Quand l’un des plus grands écrivains contemporains décide, à plus de 80 ans, de se tourner vers l’écriture pour les jeunes, on ne peut qu’être curieux de découvrir le produit final. Dans Adam et Thomas, l’auteur israélien Aharon Appelfeld nous livre un récit longtemps mûri racontant la survie en forêt de deux enfants juifs fuyant la persécution nazie, qui est directement inspiré de sa propre fuite, à 8 ans, d’un camp de concentration où il était enfermé avec son père. Entre récit initiatique et fable sur la guerre, ce roman semi-autobiographique magnifiquement illustré est unique en son genre et mérite d’être mis entre toutes les mains.
Quand la mère d’Adam s’échappe en secret du ghetto juif pour le conduire dans la forêt, elle promet de venir le chercher le soir même. « Aie confiance, tu connais la forêt et tout ce qu’elle contient », lui dit-elle. Une phrase qu’il se remémorera souvent dans les mois à venir, pour supporter la faim, le froid et la peur.
Car à la nuit tombée, sa mère n’est toujours pas revenue et Adam doit se débrouiller seul dans ces bois. Il rencontrera bientôt Thomas, un garçon juif de sa classe que sa mère est également venue cacher là, à la personnalité si différente : alors qu’Adam est un garçon de la campagne, agile, et habile de ses mains, Thomas est un enfant de professeurs, réfléchi, et craintif. Mais ce sont ces différences qui vont leur permettre de survivre jour après jour, avec l’aide – providentielle ou divine ? – de Mina, leur « ange de la forêt » qui, discrètement, leur déposera de la nourriture au pied d’un arbre. S’appuyant l’un sur l’autre, ils vont ensemble tenter de surmonter leur peur et de comprendre la guerre et ce monde où l’avenir est incertain.
Adam et Thomas n’est pas une histoire de guerre classique, ce qui peut être assez déstabilisant, au premier abord, pour le lecteur qui s’attendrait à un récit sur l’occupation nazie. Car la guerre, justement, n’est présente qu’en filigrane, tenue à distance par la forêt, cocon protecteur préservant de l’horreur. Dans ce roman, c’est la relation d’amitié qui se noue entre les deux enfants ainsi que leurs impressions et leur apprentissage de la vie en forêt que l’auteur a voulu mettre en valeur. A travers les voix des deux enfants, il nous raconte l’errance, la peur, la faim, la solitude, mais surtout le courage et cette confiance inébranlable que les enfants placent en la nature ainsi que dans la promesse de leurs mères.
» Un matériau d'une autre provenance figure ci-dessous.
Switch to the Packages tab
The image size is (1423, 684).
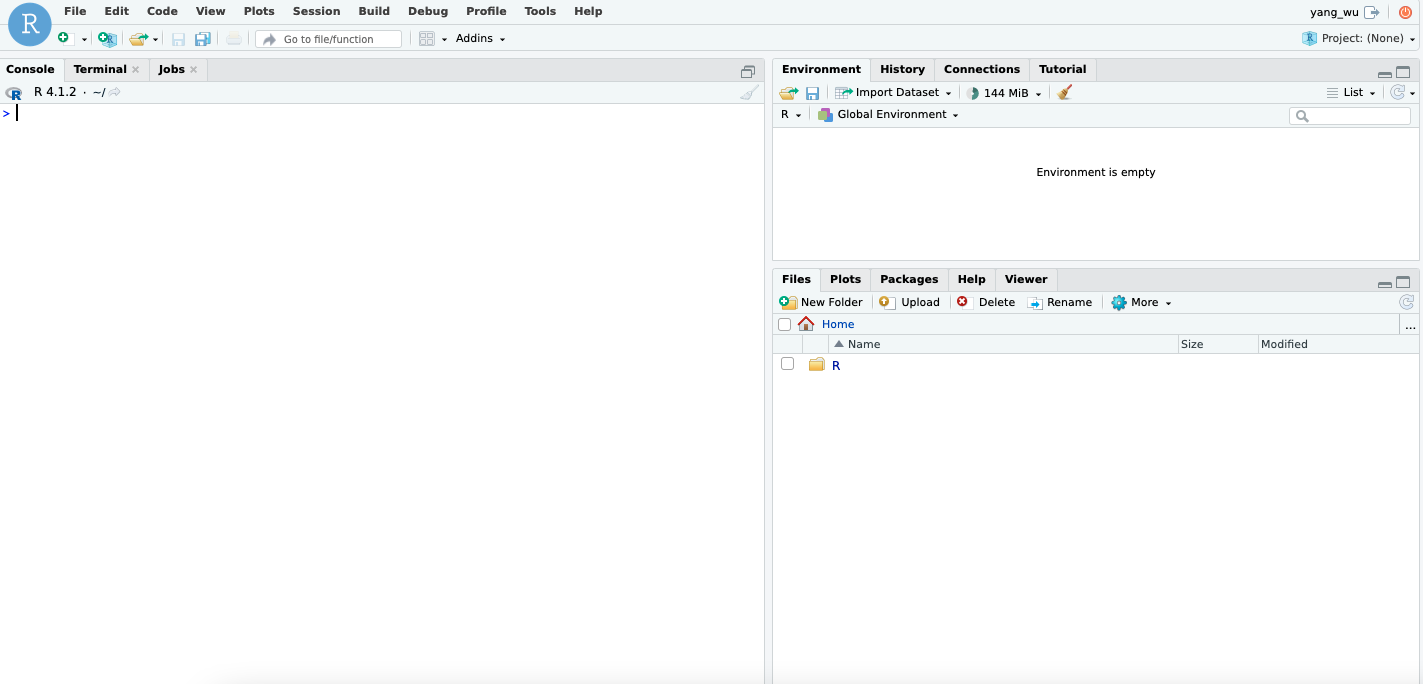click(x=909, y=279)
C’est pourquoi Appelfeld a choisi la forme du conte. Le début, qui rappelle Le Petit Poucet, annonce d’ailleurs d’emblée la couleur : « se perdre » dans la forêt signifie ici échapper à la réalité meurtrière qui règne au-dehors. La fin heureuse, qui, certes, trahit la réalité historique, s’inscrit également dans cette volonté de l’auteur de repousser la tristesse et d’apporter réconfort et espoir au jeune lecteur. Les très belles illustrations de Philippe Dumas vont également de ce sens en égayant l’atmosphère souvent tendue du récit par la douceur et la fraîcheur des couleurs et la légèreté du trait. Seul bémol, si Adam et Thomas se veut un récit d’enfance raconté par les deux enfants, le vocabulaire est parfois un peu trop riche, ce qui crée une coupure avec le ton.
Mais sous ces thèmes de l’amitié, du courage et de la résilience, qui toucheront les plus jeunes, se trouvent d’autres beaucoup plus complexes et philosophiques, qui résonneront chez le lecteur mûr :
religion, guerre, identité juive, l’homme et ses motivations opposé à l’animal… autant de questionnements essentiels et métaphysiques nés de l’opposition de caractères des deux enfants, reflets de deux facettes de la personnalité de l’écrivain. Des questions complexes qui restent souvent sans réponse, mais qui ouvrent les portes d’une réflexion chez le lecteur. En ce sens, Adam et Thomas n’est pas juste un gentil conte pour enfants pleins d’illusions, c’est aussi une fable philosophique porteuse de valeurs universelles et une belle leçon de vie à mettre entre toutes les mains.